Mechanistic insights into LdCen1-LdDRP interaction facilitating UV-induced DNA damage repair in Leishmania donovani.

Leishmania donovani is the causative agent of the fatal visceral leishmaniasis (VL) disease in humans in the tropical regions, mainly the Indian Subcontinent and Africa. We have previously described centrin1, a basal body associated cell division specific protein in this parasite important for the parasite's host intracellular stage. In this study, we identified a novel centrin1-binding protein called LdDRP through pull-down and MS/MS analysis, which is a homolog of the XPC protein of humans involved in DNA damage.
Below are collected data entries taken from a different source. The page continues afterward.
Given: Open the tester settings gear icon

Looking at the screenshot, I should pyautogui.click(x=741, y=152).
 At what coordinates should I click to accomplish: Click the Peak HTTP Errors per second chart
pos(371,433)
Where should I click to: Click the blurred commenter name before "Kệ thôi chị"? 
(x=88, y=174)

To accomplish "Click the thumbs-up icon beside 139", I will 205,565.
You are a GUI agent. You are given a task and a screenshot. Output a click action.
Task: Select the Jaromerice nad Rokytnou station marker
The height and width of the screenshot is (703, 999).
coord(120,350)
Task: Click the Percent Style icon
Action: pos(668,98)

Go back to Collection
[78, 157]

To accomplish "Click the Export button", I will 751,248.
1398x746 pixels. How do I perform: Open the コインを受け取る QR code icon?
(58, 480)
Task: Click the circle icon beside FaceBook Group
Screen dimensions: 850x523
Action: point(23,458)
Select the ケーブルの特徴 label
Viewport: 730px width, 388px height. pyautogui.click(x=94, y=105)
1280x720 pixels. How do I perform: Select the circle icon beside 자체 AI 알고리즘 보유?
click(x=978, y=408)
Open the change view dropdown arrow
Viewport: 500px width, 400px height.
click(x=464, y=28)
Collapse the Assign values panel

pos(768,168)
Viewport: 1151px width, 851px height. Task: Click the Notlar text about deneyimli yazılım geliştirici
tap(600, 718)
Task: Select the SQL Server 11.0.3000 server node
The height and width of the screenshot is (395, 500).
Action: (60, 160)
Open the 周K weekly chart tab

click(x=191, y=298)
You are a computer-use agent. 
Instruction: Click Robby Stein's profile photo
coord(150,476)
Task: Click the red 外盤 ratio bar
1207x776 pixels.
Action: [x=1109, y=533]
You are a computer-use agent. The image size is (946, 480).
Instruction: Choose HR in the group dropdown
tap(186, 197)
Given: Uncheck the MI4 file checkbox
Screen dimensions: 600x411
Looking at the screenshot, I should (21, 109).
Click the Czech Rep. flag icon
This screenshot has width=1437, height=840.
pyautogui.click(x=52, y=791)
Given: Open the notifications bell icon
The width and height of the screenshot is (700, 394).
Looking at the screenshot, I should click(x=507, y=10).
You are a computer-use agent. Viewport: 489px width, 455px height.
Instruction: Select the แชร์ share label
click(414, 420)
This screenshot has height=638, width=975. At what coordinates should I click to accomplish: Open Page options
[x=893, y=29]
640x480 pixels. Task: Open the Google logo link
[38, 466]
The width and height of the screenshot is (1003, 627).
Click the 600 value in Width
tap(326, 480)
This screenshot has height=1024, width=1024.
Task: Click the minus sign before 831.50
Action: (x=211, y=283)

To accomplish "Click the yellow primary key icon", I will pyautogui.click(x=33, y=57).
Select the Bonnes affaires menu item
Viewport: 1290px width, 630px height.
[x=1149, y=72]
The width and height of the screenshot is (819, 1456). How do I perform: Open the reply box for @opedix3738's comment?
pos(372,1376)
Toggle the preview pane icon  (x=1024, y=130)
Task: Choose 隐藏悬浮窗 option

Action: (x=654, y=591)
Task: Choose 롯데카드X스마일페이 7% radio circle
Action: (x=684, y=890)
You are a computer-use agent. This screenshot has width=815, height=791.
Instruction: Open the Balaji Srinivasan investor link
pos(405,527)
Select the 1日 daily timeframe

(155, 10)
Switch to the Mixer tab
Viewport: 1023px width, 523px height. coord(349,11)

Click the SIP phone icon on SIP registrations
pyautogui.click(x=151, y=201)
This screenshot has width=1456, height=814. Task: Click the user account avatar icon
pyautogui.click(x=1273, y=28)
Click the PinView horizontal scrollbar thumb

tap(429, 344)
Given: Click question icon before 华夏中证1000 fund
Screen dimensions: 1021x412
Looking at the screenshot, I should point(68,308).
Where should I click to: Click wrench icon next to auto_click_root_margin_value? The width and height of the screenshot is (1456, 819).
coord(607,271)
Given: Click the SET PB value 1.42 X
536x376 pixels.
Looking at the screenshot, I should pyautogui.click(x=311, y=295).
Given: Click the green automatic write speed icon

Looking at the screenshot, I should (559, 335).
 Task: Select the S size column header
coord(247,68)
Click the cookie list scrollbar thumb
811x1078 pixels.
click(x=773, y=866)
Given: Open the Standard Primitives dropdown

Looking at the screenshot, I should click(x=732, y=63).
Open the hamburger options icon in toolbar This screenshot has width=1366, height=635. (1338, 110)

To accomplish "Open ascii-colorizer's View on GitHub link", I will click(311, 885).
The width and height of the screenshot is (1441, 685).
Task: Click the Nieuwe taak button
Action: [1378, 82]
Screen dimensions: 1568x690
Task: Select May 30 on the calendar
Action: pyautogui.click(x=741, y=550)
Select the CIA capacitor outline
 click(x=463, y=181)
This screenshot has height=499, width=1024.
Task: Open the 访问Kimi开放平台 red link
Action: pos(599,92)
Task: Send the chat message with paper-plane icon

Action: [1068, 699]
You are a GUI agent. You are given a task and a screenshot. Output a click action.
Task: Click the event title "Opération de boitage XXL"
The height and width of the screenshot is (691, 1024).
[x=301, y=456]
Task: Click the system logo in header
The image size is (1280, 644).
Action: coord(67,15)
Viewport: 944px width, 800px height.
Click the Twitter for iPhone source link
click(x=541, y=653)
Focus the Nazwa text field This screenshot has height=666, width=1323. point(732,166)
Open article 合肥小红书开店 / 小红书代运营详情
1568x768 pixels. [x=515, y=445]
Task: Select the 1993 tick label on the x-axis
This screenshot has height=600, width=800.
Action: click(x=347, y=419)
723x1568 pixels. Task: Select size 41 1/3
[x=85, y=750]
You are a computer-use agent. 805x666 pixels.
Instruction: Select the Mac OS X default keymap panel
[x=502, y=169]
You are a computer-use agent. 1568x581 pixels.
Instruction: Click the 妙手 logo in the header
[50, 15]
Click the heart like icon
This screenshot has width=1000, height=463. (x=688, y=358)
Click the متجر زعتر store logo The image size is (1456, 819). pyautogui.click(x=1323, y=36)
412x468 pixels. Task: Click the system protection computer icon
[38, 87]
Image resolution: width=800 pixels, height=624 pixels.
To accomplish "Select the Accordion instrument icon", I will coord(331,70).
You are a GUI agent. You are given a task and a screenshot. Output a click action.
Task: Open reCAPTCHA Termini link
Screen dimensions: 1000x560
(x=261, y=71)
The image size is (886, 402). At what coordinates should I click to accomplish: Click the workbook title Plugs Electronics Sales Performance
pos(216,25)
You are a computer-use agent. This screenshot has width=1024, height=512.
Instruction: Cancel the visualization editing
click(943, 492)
The protein interaction with LdCen1 was also confirmed through peptide spectrum analysis against the UniProt database. Immunofluorescence analysis confirms that LdDRP is localized within the nucleus, suggesting the protein's possible role in DNA interaction. The overexpression of three LdDRP forms in the parasite, each fused with HA-tag (LdDRPF [full length] LdDRPN [only N-terminal], and LdDRPC [only C-terminal]), revealed that only LdDRPF and LdDRPC were able to support the retention of the parasite's shape and promote rapid division following the UV-damage recovery period. This was also correlated to the elevated expression level of both LdDRPC and LdCen1, by Western blot analysis soon after UV-C exposure in the parasites compared to control. The study emphasizes the role of the LdDRP, and its crucial domains involved in the DNA binding process, DNA damage response, and interaction with centrin, particularly in response to UV-C light-induced DNA damage.